With some reflections back to my previous post published just a few days ago about our own private development cloud, consider the following interesting and common use-cases that we hear a lot of requests for in discussions with Engineering, IT and DevOps teams interested in our technology:
• Standardized, centralized and integrated infrastructure provided by IT/Operations, vs. Specific independent, elastic and tailored processes and environments required by Development
• Infrastructure chargeback mechanisms, and utilization monitoring
• Centralized quality and metrics management
Although the data provided in my last post originates from our relatively small internal private development cloud, we confidently know from empirical experience working with some of the largest organizations in the world that our products scale automaticallly producing real-time actionable data back to users at any enterprise level.
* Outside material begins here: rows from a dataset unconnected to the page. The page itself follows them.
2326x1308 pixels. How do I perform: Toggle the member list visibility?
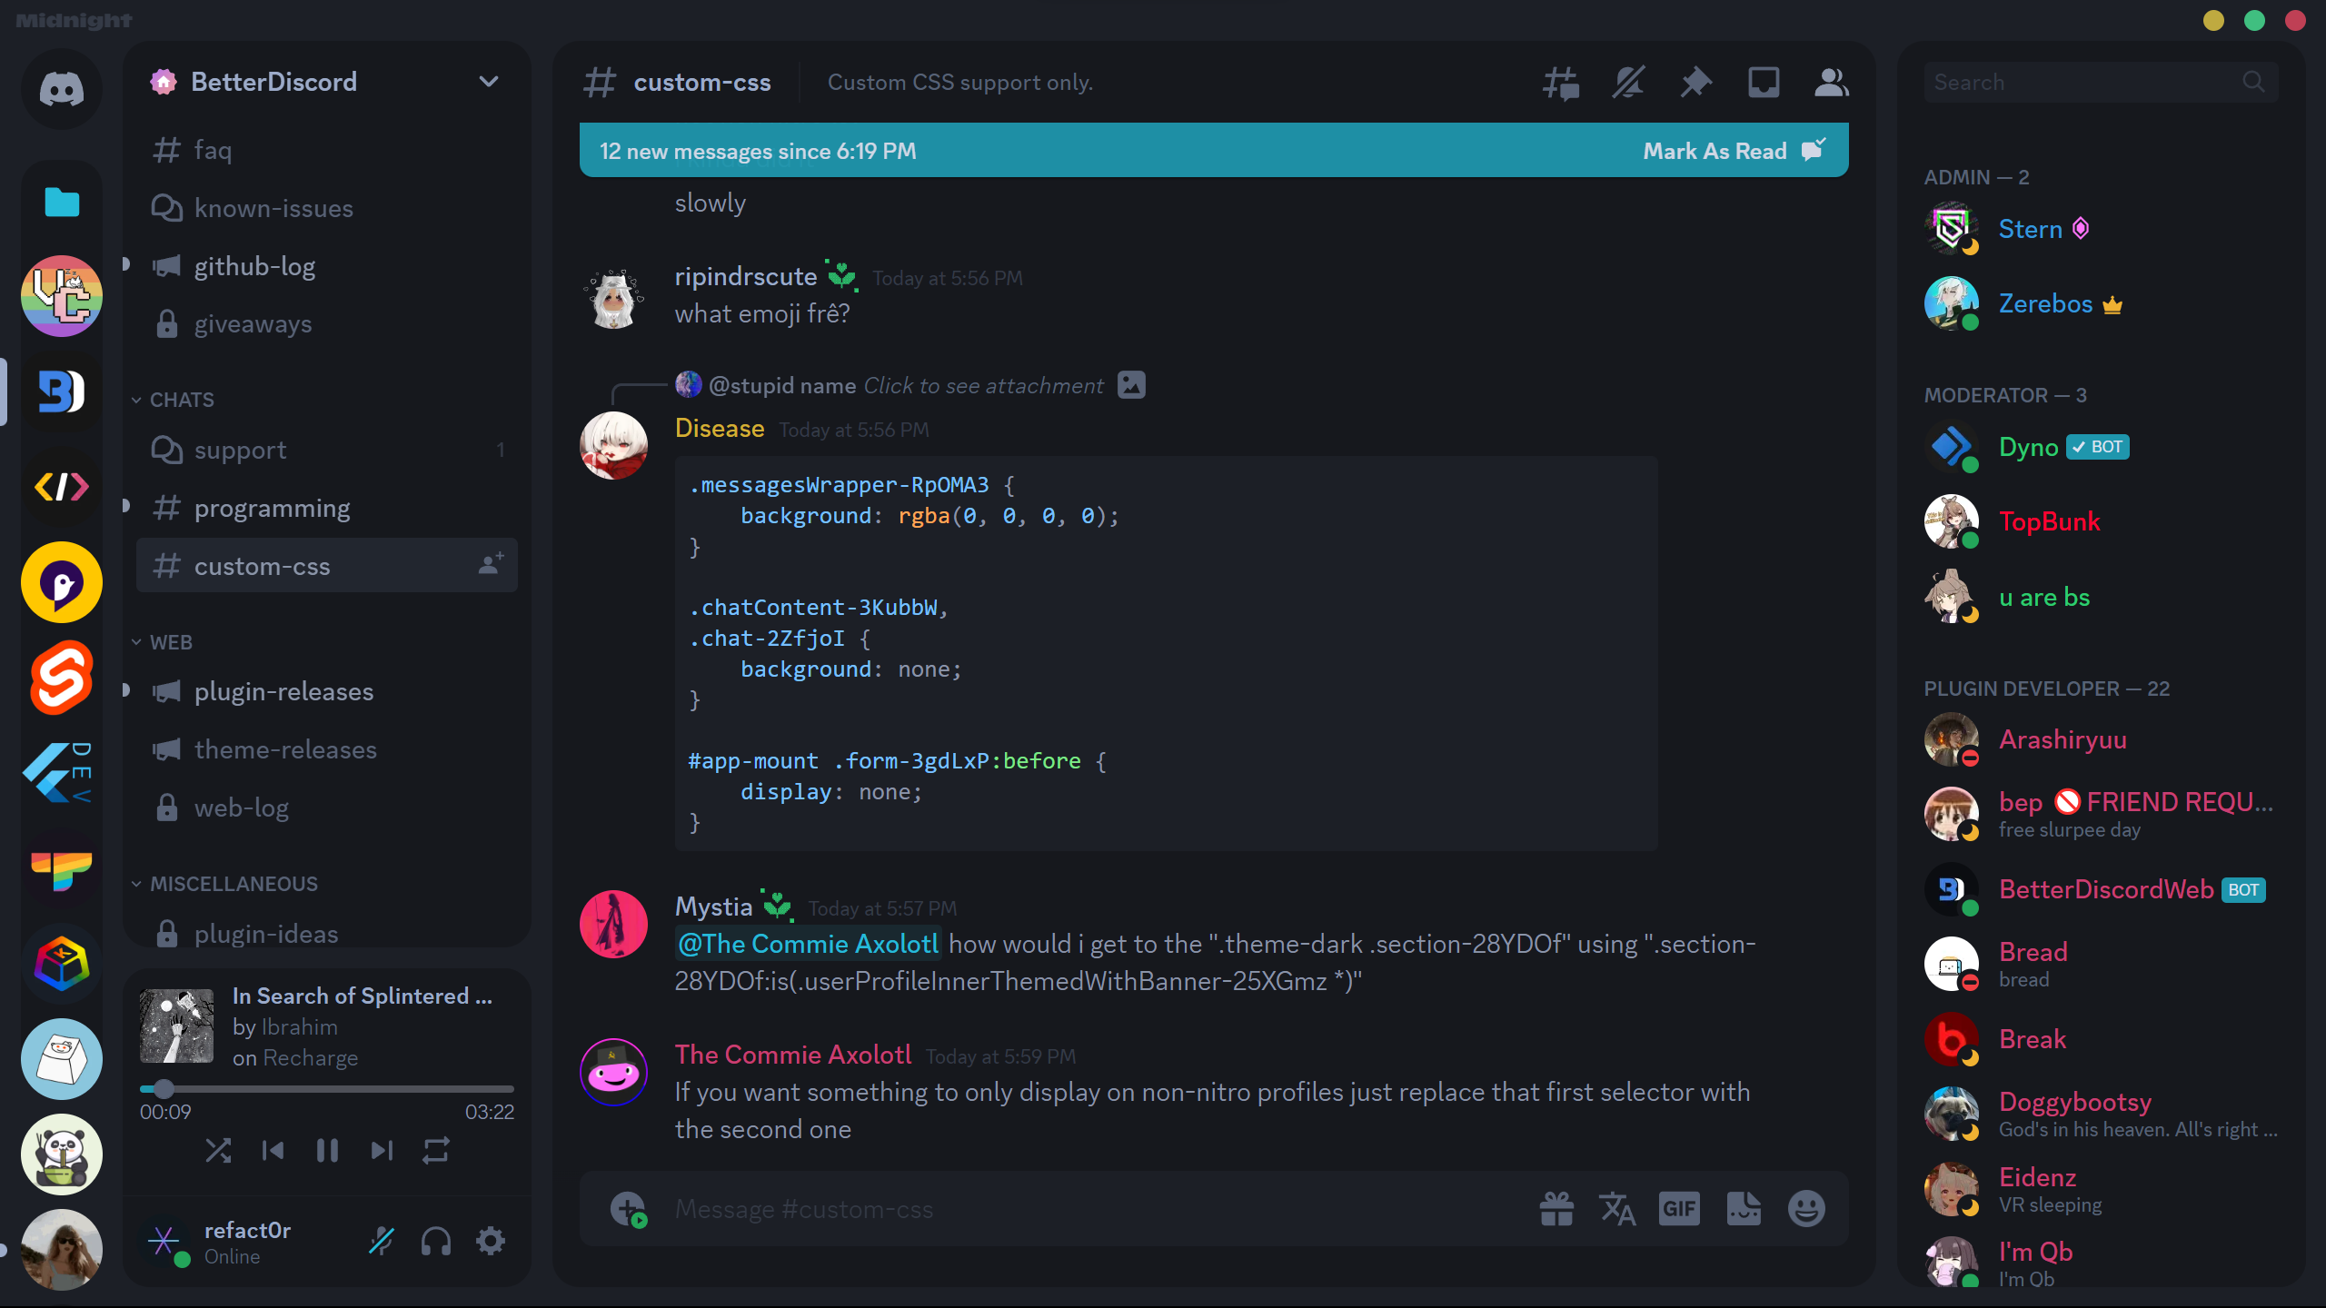[1831, 83]
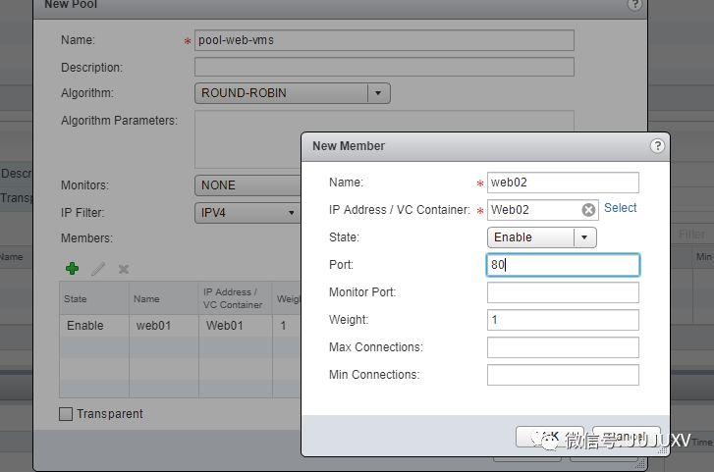Click the delete member X icon
Screen dimensions: 714x472
[124, 268]
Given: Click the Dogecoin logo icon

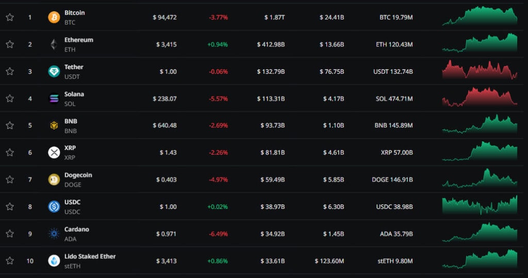Looking at the screenshot, I should point(54,179).
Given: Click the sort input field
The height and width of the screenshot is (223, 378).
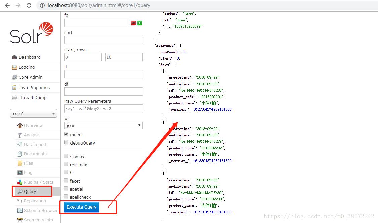Looking at the screenshot, I should 103,40.
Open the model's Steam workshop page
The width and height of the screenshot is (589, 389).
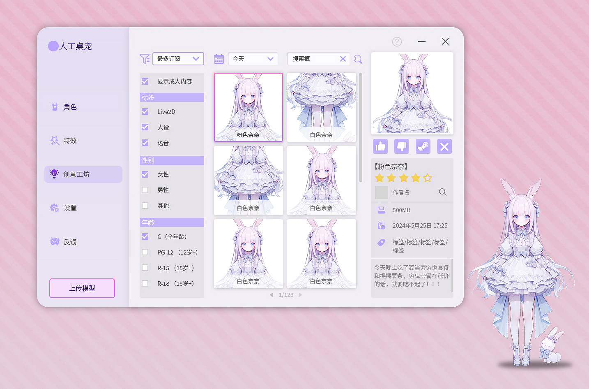click(423, 146)
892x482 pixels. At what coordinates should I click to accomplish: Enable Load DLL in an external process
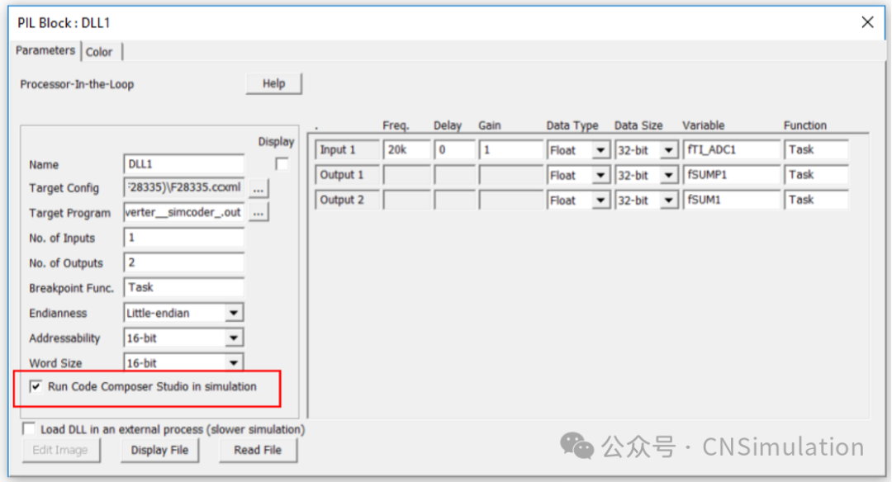click(x=28, y=428)
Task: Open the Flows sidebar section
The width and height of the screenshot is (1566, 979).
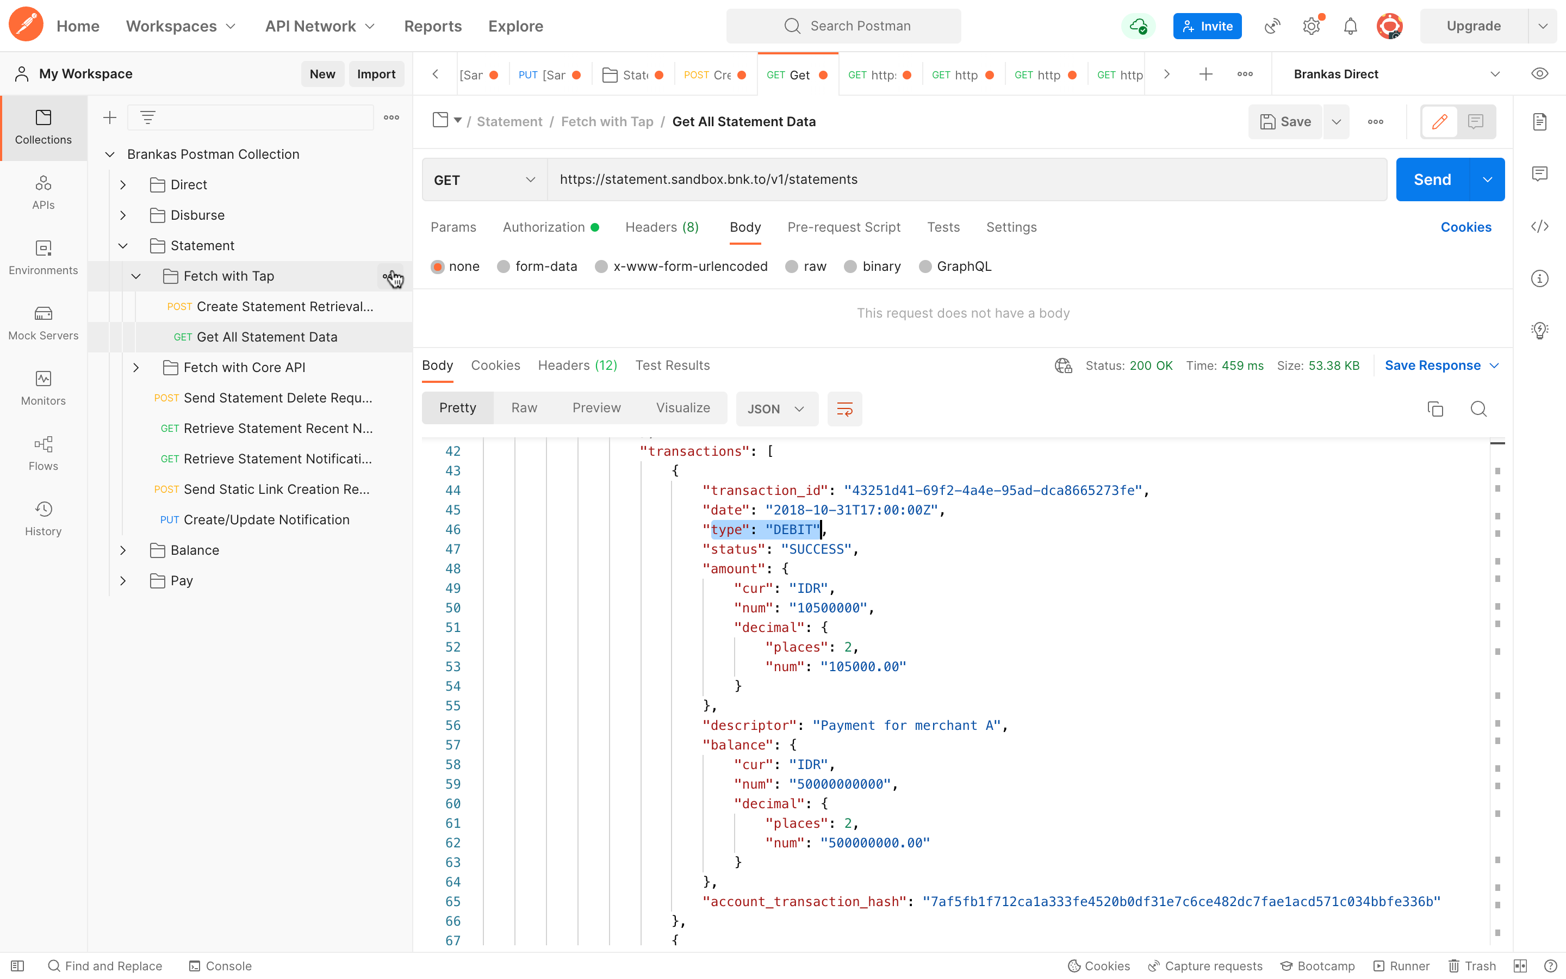Action: (x=43, y=453)
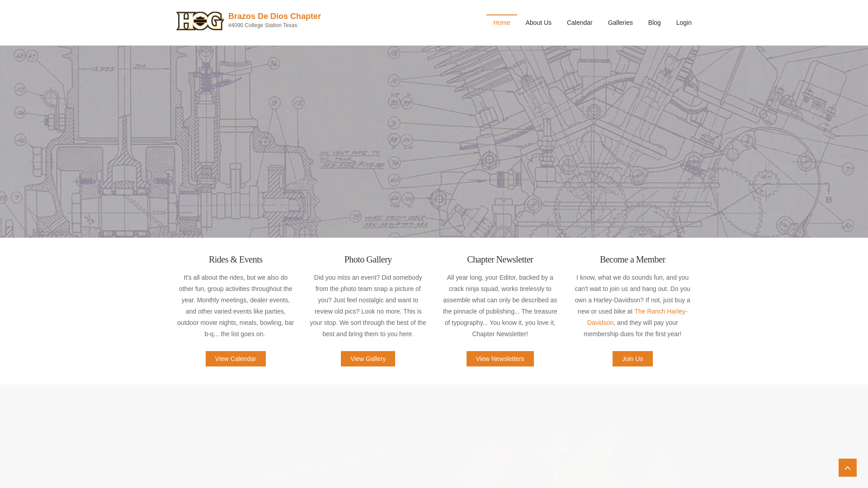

Another reflection that just struck me, based on my previous history from working in the field as a Systems Engineer for CloudBees, is from a project I ran in late 2010 at a larger global R&D organization. Here, it used to be that engineers basically had as part of their role description and responsibility to check in at the office on a daily round-robin schedule, early enough in the morning to allow for correctly producing a daily status report of all the nightly builds that had run, across a large amount of static servers, in time for the daily project and exec staff status meeting held at 8.30am. How did they do this? By manually identifying, aggregating and summarizing all the relevant and necessary data from the thousands of various log files produced by all of these different builds, and then updating a common Excel spreadsheet stored on a corporate file server…
In 2011 – should well-paid, highly skilled and educated engineers really have to put up with such demotivating, error-prone and boring tasks?